Time Formations in the Novels of Sonallah Ibrahim: An Analytical Study

Document Type : Brief summaries of Dissertations.

Author

Department of Arabic Language, Faculty of Arts, Aswan University,

Abstract

Sonallah Ibrahim is considered one of the pioneers of the Egyptian Arabic novel in the 1960s. While narrating his fiction, he relied on documentation, citation, and sarcastic language. He is one of the novelists who portrayed reality with extreme frankness and unprecedented audacity, thanks to his culture, erudition, knowledge of foreign languages, and the spirit of patriotism that has been known about him since his youth.

One of the major concerns of Arab and Western critics was the novel's treatment of time. Therefore, the novelist cares about the structure of time in the novel as much as he desires the success of his literary work. The writer is regarded as one of the people most affected by time, and thus time appeared in Sonallah Ibrahim's novels, conveying his sense of history and politics, tying the past to the present, and his vision for the future.

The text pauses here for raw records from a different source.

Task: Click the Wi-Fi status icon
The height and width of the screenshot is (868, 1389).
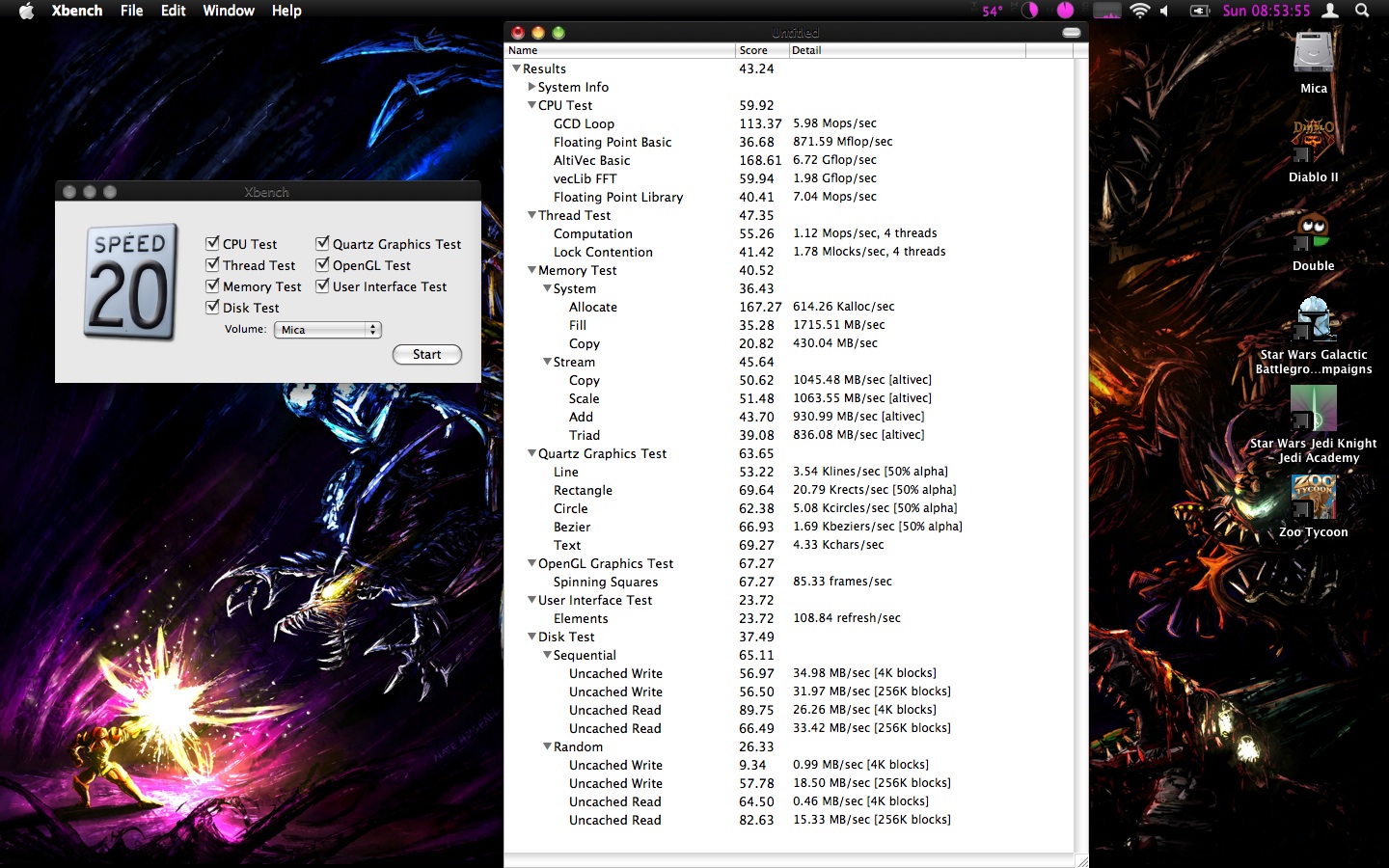Action: tap(1139, 11)
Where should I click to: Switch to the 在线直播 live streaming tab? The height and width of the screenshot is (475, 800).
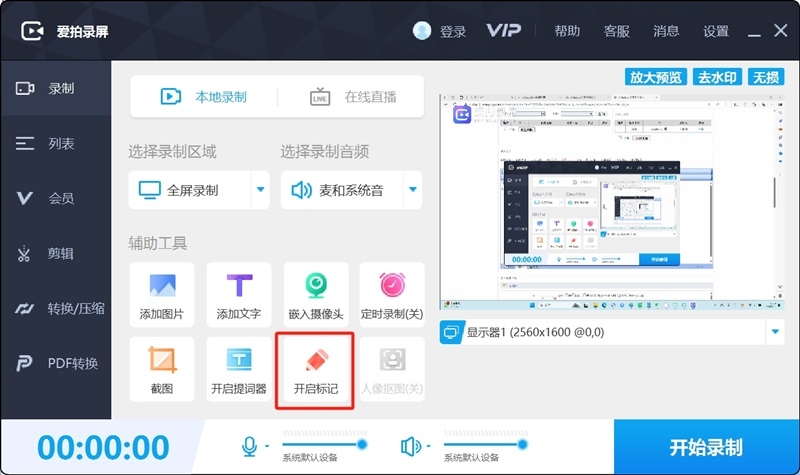(353, 97)
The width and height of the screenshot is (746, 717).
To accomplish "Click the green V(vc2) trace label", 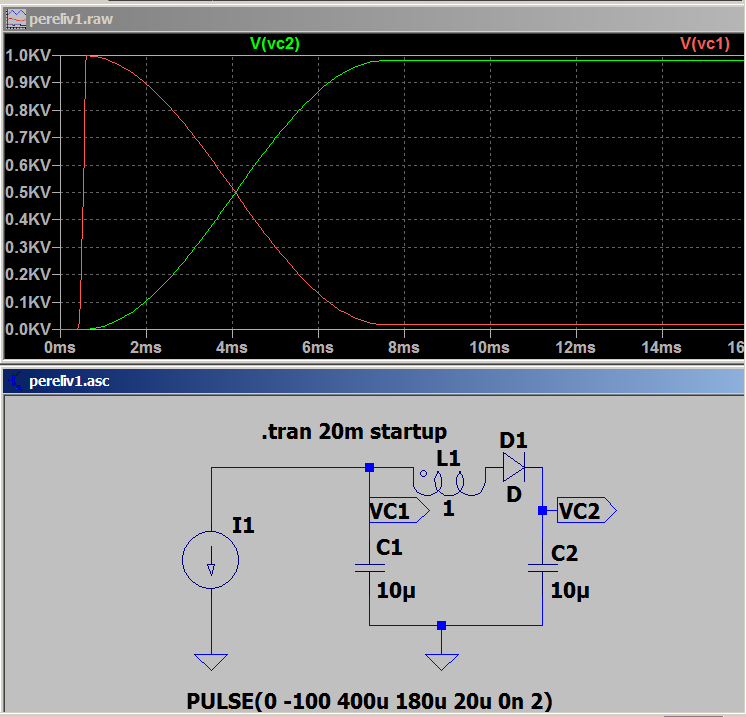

Sonallah relied on narrative paradox of time formations in his novels through flashback and anticipation techniques. Accordingly, the narrative movement becomes disparate between speeding up and slowing down the narration. Therefore, he sometimes resorts to jumping the event forward and adopts the technique of summarizing or omitting in order to speed up the narration, and he may need to draw the reader’s attention to a significant matter, so he works to slow down the movement of the narration through the scene or pause techniques, especially the descriptive pause.